1.
Materialisme
Materialisme
adalah paham dalam filsafat yang menyatakan bahwa hal yang dapat dikatakan
benar-benar ada
adalah materi.
Pada dasarnya semua hal terdiri atas materi dan semua fenomena adalah hasil
interaksi material. Materi adalah satu-satunya substansi. Sebagai teori
materialisme termasuk paham ontologi monistik. Materialisme berbeda dengan teori ontologis
yang didasarkan pada dualisme atau pluralisme. Dalam memberikan penjelasan tunggal tentang
realitas, materialisme berseberangan dengan idealisme
2.
Kewajiban Materialistis
Informasi
yang telah disampaikan sejauh ini menunjukkan bahwa teori evolusi tidak
memiliki dasar ilmiah; dan sebaliknya, pernyataan-pernyataan evolusi
bertentangan dengan temuan-temuan ilmiah. Dengan kata lain, kekuatan yang
menyokong evolusi bukanlah ilmu pengetahuan. Evolusi memang dibela oleh
beberapa "ilmuwan", tetapi pasti ada kekuatan lain yang berperan.
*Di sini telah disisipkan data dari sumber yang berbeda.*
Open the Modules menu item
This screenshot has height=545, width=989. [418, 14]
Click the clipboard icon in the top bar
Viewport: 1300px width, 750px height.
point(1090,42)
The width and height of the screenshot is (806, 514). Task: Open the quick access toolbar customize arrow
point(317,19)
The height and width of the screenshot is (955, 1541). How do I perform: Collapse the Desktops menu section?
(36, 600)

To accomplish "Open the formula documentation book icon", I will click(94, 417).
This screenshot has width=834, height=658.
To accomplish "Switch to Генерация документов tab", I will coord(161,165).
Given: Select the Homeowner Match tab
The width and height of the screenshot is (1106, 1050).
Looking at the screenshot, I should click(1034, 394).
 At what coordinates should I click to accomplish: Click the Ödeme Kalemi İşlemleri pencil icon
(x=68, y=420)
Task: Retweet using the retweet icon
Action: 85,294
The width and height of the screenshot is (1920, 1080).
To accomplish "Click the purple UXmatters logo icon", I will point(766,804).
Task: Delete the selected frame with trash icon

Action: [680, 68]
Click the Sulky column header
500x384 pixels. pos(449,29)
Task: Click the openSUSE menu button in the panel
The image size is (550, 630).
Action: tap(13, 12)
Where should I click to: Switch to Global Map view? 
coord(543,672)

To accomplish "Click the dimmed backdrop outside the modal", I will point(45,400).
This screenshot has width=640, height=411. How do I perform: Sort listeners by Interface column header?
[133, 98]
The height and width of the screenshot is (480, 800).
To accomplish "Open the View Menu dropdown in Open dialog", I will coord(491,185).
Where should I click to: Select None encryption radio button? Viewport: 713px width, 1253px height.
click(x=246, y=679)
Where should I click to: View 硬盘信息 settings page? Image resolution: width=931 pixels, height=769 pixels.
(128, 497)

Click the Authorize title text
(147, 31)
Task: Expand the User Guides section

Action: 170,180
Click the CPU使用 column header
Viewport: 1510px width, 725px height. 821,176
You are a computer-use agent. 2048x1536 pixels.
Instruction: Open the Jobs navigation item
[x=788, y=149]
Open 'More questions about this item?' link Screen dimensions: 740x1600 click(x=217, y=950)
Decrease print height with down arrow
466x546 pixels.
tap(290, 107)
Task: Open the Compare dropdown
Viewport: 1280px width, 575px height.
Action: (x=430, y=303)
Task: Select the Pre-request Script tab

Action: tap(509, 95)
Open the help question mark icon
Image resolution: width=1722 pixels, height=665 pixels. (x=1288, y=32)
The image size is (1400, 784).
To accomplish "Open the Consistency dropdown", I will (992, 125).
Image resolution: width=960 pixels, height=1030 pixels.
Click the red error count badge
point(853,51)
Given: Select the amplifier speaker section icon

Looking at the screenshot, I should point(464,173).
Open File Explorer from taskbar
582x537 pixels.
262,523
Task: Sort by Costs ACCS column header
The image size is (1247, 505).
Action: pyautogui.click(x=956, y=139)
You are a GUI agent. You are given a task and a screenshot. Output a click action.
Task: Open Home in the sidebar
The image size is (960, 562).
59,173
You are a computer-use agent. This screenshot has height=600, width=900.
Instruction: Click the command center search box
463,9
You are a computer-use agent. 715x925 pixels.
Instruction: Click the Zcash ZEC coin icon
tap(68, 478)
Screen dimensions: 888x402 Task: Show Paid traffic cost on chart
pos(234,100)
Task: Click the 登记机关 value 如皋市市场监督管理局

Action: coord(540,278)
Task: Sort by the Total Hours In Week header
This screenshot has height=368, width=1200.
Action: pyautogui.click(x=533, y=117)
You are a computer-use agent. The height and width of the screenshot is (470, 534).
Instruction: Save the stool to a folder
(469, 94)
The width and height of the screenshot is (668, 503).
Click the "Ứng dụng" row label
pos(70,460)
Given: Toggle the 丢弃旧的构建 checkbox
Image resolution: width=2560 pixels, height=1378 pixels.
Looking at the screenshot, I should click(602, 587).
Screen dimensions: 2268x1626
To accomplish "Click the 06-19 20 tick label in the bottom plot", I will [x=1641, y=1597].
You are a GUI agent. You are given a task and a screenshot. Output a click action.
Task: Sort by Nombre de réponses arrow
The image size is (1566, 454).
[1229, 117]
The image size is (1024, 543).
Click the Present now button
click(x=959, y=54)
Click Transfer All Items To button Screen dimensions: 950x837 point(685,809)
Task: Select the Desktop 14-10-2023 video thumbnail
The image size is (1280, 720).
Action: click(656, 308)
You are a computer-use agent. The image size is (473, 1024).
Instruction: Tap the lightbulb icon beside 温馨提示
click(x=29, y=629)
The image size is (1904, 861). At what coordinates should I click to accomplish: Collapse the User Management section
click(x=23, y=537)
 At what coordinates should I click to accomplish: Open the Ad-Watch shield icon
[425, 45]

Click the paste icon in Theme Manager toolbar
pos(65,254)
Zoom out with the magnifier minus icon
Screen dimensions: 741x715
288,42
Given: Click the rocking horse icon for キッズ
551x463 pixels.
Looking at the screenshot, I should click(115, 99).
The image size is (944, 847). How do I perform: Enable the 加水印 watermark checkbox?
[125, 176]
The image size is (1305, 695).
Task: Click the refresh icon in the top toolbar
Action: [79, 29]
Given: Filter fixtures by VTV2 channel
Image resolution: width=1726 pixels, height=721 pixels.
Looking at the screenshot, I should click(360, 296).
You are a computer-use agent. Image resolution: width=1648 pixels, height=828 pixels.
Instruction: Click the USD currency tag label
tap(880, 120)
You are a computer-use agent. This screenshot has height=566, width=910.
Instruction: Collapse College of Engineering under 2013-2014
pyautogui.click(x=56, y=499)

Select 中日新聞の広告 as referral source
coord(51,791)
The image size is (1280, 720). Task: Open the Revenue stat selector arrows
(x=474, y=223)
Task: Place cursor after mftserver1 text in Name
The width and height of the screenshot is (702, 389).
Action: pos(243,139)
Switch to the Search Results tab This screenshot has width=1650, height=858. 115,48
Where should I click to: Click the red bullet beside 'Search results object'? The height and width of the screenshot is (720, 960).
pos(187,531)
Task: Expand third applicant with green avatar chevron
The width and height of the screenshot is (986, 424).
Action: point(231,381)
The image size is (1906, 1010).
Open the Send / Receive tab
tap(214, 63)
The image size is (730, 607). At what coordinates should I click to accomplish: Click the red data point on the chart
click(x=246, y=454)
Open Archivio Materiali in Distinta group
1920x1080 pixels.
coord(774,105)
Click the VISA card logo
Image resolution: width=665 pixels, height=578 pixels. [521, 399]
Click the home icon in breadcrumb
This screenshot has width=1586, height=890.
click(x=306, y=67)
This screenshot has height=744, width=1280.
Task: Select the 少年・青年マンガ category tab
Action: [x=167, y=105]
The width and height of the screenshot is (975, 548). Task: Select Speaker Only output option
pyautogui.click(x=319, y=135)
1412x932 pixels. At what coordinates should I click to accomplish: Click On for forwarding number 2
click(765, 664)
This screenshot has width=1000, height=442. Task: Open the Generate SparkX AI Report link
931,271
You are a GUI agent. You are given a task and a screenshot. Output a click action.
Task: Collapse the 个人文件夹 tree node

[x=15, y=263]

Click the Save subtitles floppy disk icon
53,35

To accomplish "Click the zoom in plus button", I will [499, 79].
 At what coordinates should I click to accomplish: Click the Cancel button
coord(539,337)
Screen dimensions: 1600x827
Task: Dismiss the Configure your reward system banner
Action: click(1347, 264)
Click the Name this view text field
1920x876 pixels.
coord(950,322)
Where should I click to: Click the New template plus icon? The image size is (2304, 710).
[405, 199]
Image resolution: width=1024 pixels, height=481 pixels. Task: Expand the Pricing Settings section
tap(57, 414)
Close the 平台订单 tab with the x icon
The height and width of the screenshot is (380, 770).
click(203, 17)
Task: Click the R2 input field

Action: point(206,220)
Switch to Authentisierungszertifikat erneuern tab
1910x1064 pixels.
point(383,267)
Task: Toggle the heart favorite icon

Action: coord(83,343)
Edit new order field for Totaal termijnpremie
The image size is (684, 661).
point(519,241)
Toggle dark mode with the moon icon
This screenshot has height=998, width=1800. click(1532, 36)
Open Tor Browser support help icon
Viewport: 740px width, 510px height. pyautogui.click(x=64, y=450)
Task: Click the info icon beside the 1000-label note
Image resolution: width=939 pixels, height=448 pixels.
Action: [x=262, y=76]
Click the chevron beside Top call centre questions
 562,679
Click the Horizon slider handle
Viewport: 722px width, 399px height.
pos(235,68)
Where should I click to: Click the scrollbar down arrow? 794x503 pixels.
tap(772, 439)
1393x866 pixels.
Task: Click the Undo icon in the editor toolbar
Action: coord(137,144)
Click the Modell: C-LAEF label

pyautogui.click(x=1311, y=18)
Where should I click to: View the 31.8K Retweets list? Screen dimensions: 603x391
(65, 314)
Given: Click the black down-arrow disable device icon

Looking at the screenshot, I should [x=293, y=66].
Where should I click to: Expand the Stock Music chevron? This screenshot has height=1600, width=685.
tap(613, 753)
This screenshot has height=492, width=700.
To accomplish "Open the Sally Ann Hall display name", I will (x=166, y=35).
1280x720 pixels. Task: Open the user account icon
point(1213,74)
Kekuatan ini adalah filsafat
materialis.
filsafat
materialis merupakan salah satu sistem pemikiran tertua dalam sejarah manusia.
Karakteristiknya yang paling mendasar adalah anggapan bahwa materi itu absolut.
Menurut filsafat ini, materi tidak terbatas (infinite), dan segala
sesuatu terdiri dari materi, dan hanya materi. Pendekatan ini menutup
kemungkinan terhadap kepercayaan kepada Pencipta. Oleh sebab itu, materialisme
sejak lama memusuhi agama-agama yang memiliki keyakinan terhadap Allah.
Jadi,
pertanyaannya sekarang: apakah cara pandang materialis itu benar? Untuk
mengujinya, kita harus menyelidiki pernyataan-pernyataan filsafat tersebut yang
berkaitan dengan ilmu pengetahuan, dengan menggunakan metode-metode ilmiah.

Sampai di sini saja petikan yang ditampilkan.